Quando se fala em Constituição invariavelmente nos lembramos
do SupremoTribunal Federal. Esse processo de primazia do Judiciário se inicia
com a permuta da política pelo direito ocorrido após a promulgação da
Constituição.
Em seguida há algo que passa a ser repetido como um mantra:
“o Supremo é o guardião da Constituição”, como se a política não tivesse
nenhuma participação na constitucionalidade, no cumprimento das leis, no
cumprimento das regras contidas na Constituição.
Viomundo — Mas o Supremo não é o guardião da Constituição?!
Luiz Moreira — É um dos guardiães! O sistema jurídico
brasileiro é complexo e nele há duas etapas para o controle de
constitucionalidade. A prévia, exercida pelas Comissões de Constituições e
Justiça do Legislativo e outra, a posteriori. Na última, ocorre uma divisão de
tarefas entre o Executivo e o Judiciário.
Viomundo — O senhor diz que a Constituição é um instrumento
político, mas acabou se transformando em instrumento jurídico. Como se deu esse
processo?
Luiz Moreira -Trata-se de um movimento mundial que vem desde
o final da Segunda Guerra.O pós-guerra se caracterizou também pela mitigação
das representações parlamentares. Houve o enfraquecimento dos Parlamentos e a
conseqüente entronização dos Tribunais Constitucionais, que significou o
afastamento do povo das tomadas de decisão, pois as deliberações passaram a ser
tomadas pelas instâncias burocráticas.
Com os Tribunais Constitucionais foi constituída uma espécie
de clube, que passou a tutelar os diversos interesses nacionais, eliminando a
pluralidade que os Parlamentos representam. Não é por acaso que o Tribunal
Constitucional da Alemanha é inaugurado na ocupação da Alemanha pelas forças
aliadas, com domínio dos norte-americanos.
Então, foi disseminado, como uma onda, que o Direito e o
Judiciário seriam as únicas instituições capazes de conduzir os países ao
progresso. O exemplo mais acabado disso são os últimos episódios da União Européia,
na qual as decisões passam ao largo dos cidadãos. Há cada vez menos democracia
e sobra burocracia a tutelar a sociedade.

※

- _Instruções da tarefa_:
**A.** Responda com base na entrevista sobre a Constituição:
(i) Quais são as duas etapas do controle de constitucionalidade no sistema brasileiro, segundo Luiz Moreira?
(ii) Na etapa a posteriori, entre quais poderes se divide o trabalho?
(iii) Em que situação foi inaugurado o Tribunal Constitucional da Alemanha?
**B.** Prolongue a entrevista sobre a Constituição e o Supremo a partir da última frase dela.
A listagem não tem nada a ver com isto.

- _Trecho dos dados_:
※

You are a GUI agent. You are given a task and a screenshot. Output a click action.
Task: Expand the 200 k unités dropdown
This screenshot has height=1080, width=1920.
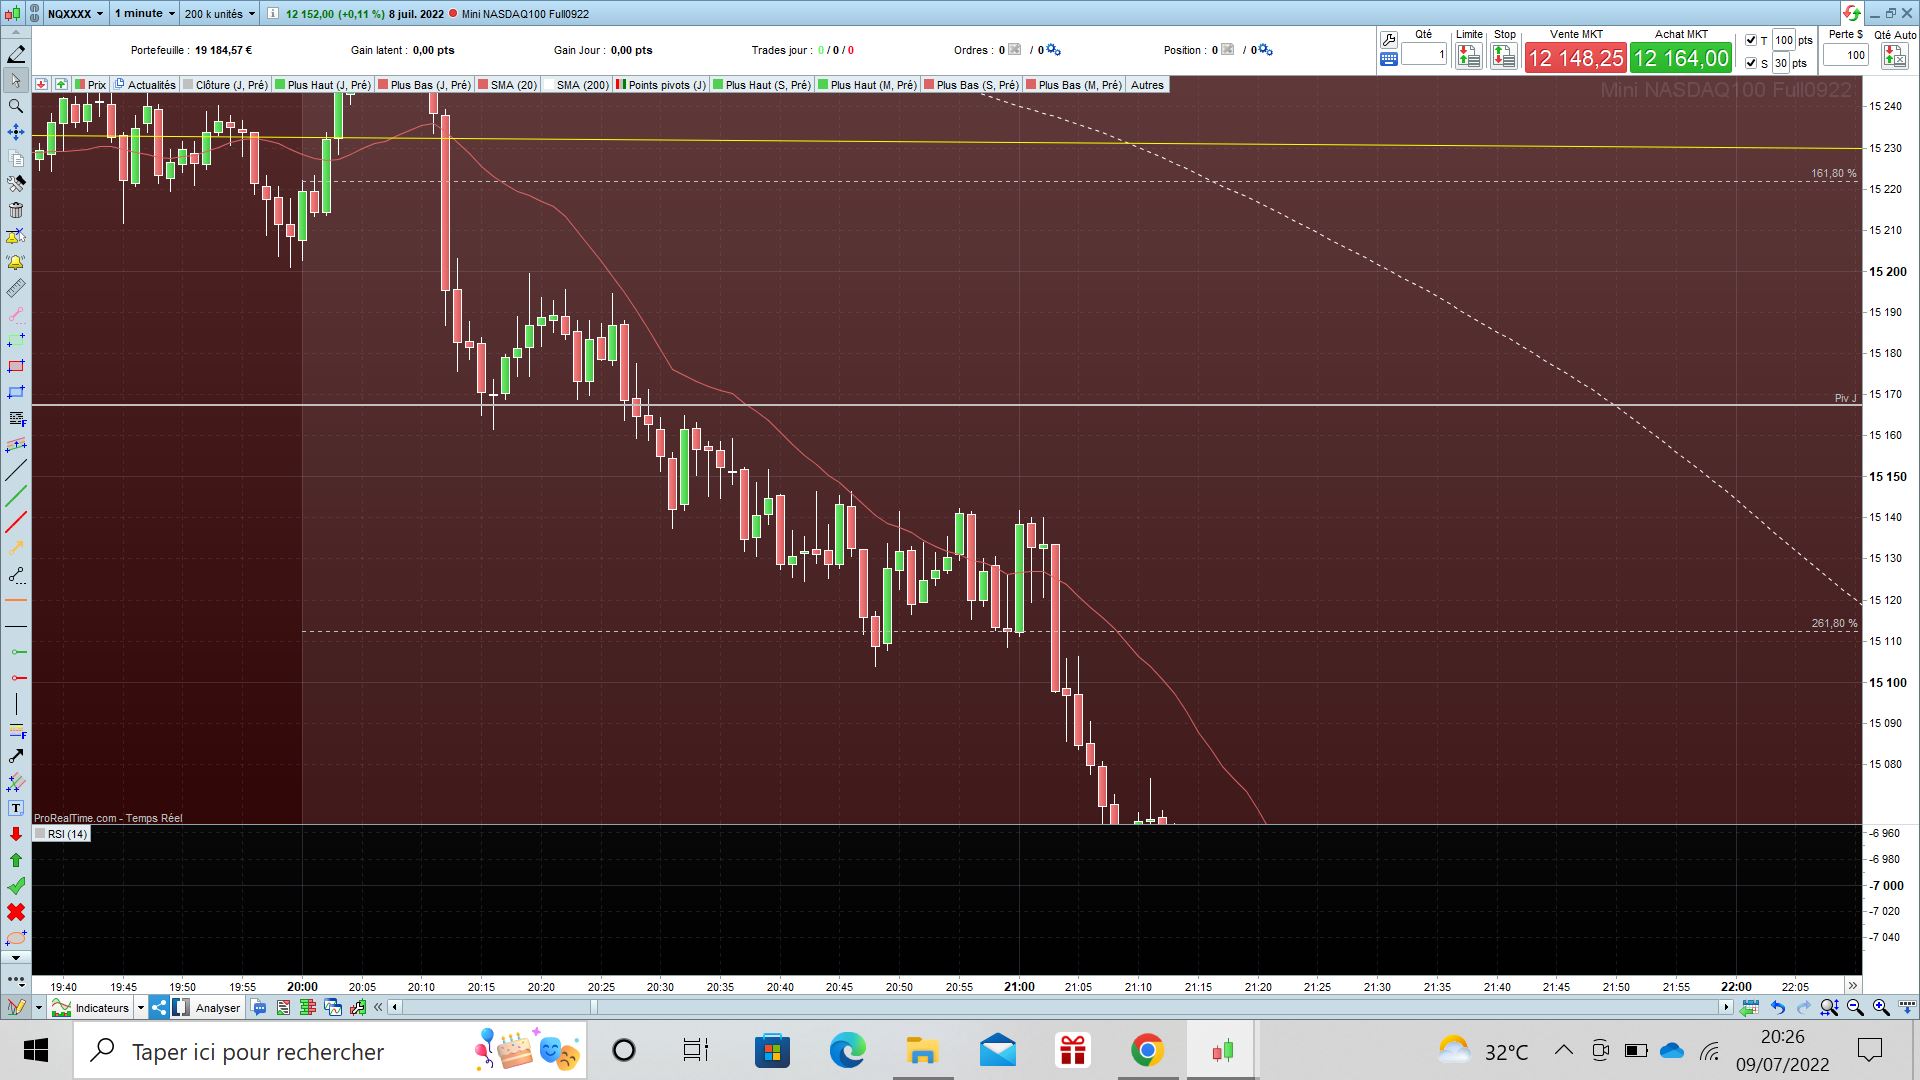pos(219,14)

※

- _Os resultados_:
**A.**
(i) A etapa prévia, exercida pelas Comissões de Constituição e Justiça do Legislativo, e a etapa a posteriori.
(ii) Entre o Executivo e o Judiciário.
(iii) Durante a ocupação da Alemanha pelas forças aliadas, com domínio dos norte-americanos.

**B.**
Viomundo — Só que, ao mesmo tempo, assistimos à crescente
judiciailização da política.
Luiz Moreira –Exatamente. Essa judicialização é o
deslocamento das decisões da política para o Judiciário. Em consequência, as
decisões perdem legitimidade, pois deixam de ser deliberações tomadas pelos
representantes do povo e passam a ser tomadas pelos ministros do Supremo
Viomundo — Qual o risco disso para a democracia?
Luiz Moreira — Há a substituição da soberania do povo, da
democracia por um poder burocrático.
Viomundo — A judicialização da política é um problema para a
democracia, pois ela transforma o cidadão em mero expectador.
Luiz Moreira — É curioso que a diminuição da Política pelo
Direito ocorra fortemente após a Constituição de 1988. É paradoxal, pois isso
ocorre imediatamente após uma ditadura civil-militar, na qual os instrumentos
de dominação eram toscos, embora fosse sofisticado o aparato jurídico.
Com a redemocratização era preciso alterar os instrumentos
de dominação, desde que se mantivesse inalterada a fonte de domínio, ou seja, o
projeto de democracia sem povo tinha que permanecer, por isso a política continuou
mitigada. Só que agora o Ministério Público e o Judiciário ocupariam o lugar
antes ocupado pelos generais.
O apogeu desse sistema ocorre com a substituição do poderio
militar pela toga, pois as decisões migraram dos quartéis para os palácios de justiça.
Viomundo — Como isso foi se dando na prática?
Luiz Moreira — Existem alguns marcos. Um deles é a emenda
45, aquela que instituiu a Reforma do Judiciário, pois com ela ocorreu um
equívoco conceitual.
Veja a contradição. Essa reforma se inicia com um discurso
do presidente Lula, em que ele afirma que “o Judiciário é uma caixa preta”. Só
que a reforma do Judiciário traiu aquilo que Lula pretendia.
Viomundo — Por quê?
Luiz Moreira — Se o Judiciário é uma caixa preta, não é
reforçando as estruturas judiciárias que se abrirá a caixa.
O que a Emenda 45 fez? Criou os conselhos nacionais de
Justiça (CNJ) e do Ministério Público (CNMP). Mas isso é muito pouco.O
Judiciário e o Ministério Público têm ampla maioria nesses dois conselhos,
fazendo prevalecer a visão corporativista de seus membros. No CNJ e no CNMP, a
representação da sociedade jamais assumirá postos dirigentes.
Quando o presidente Lula dizia, com razão, que o Judiciário
era uma caixa preta, ele defendia com isso abrir o judiciário ao controle
social.
E o que aconteceu foi justamente o contrário! A emenda
constitucional 45 que criou o CNJ e o CNMJ também criou a súmula vinculante.
O parágrafo 2 da emenda 45 estabelece:
O § 2º As decisões definitivas de mérito, proferidas pelo
Supremo Tribunal Federal, nas ações diretas de inconstitucionalidade e nas
ações declaratórias de constitucionalidade produzirão eficácia contra todos e
efeito vinculante, relativamente aos demais órgãos do Poder Judiciário e à
administração pública direta e indireta, nas esferas federal, estadual e
municipal.
Ou seja, toda a administração pública, nos três níveis de
poder, passou a se submeter ao STF.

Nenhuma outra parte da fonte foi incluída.